I've been playing around with D's inline assembler and SSE, but found something I don't understand. When I try to add two float4 vectors immediately after declaration, the calculation is correct. If I put the calculation in a separate function, I get a series of nans.

//function contents identical to code section in unittest
float4 add(float4 lhs, float4 rhs)
{
    float4 res;
    auto lhs_addr = &lhs;
    auto rhs_addr = &rhs;
    asm
    {
        mov RAX, lhs_addr;
        mov RBX, rhs_addr;
        movups XMM0, [RAX];
        movups XMM1, [RBX];

        addps XMM0, XMM1;
        movups res, XMM0;
    }
    return res;
}

unittest
{
    float4 lhs = {1, 2, 3, 4};
    float4 rhs = {4, 3, 2, 1};

    println(add(lhs, rhs)); //float4(nan, nan, nan, nan)
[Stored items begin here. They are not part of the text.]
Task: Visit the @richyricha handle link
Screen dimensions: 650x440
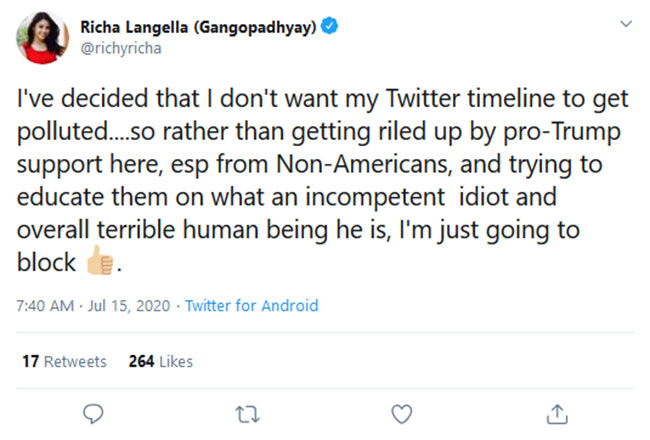Action: 116,47
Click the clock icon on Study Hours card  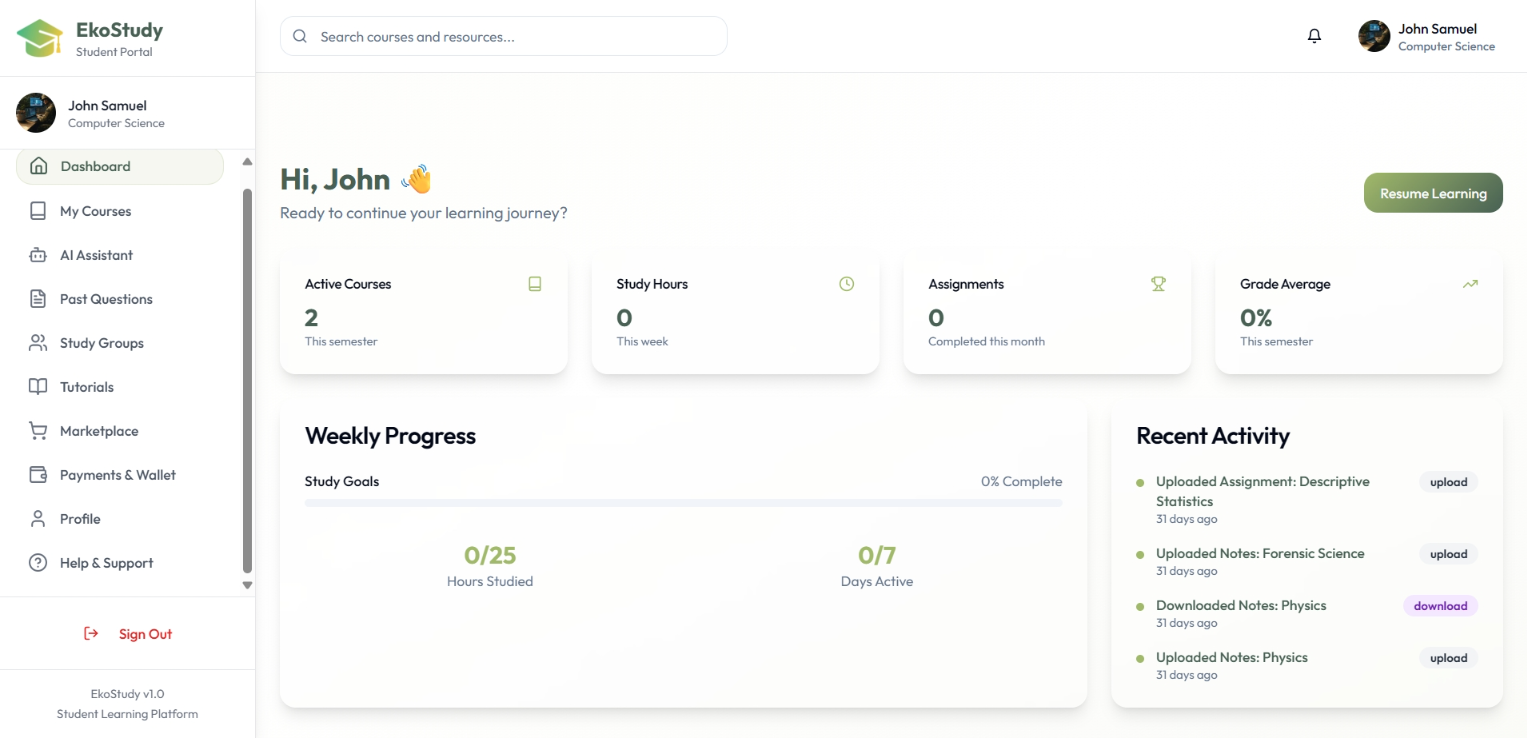click(x=847, y=284)
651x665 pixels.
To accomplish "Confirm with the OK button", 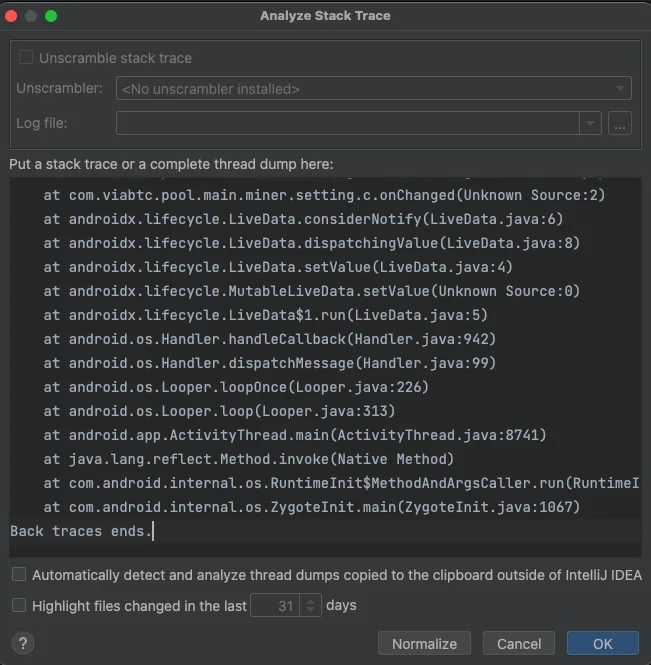I will [x=602, y=643].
    //identical code starts here
    float4 res;
    auto lhs_addr = &lhs;
    auto rhs_addr = &rhs;
    asm
    {
        mov RAX, lhs_addr;
        mov RBX, rhs_addr;
        movups XMM0, [RAX];
        movups XMM1, [RBX];

        addps XMM0, XMM1;
        movups res, XMM0;
    } //end identical code
    println(res); //float4(5, 5, 5, 5)
}

The assembly is functionally identical (as far as I can tell) to this link.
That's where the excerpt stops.